Data for analysis START
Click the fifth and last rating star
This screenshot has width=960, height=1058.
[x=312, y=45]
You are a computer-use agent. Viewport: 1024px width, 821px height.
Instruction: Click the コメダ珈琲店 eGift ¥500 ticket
Data for analysis END
**Aim of the task**
Retype each line of the listing exactly as it was given above.

**Reply to the task**
Click the fifth and last rating star
This screenshot has width=960, height=1058.
[x=312, y=45]
You are a computer-use agent. Viewport: 1024px width, 821px height.
Instruction: Click the コメダ珈琲店 eGift ¥500 ticket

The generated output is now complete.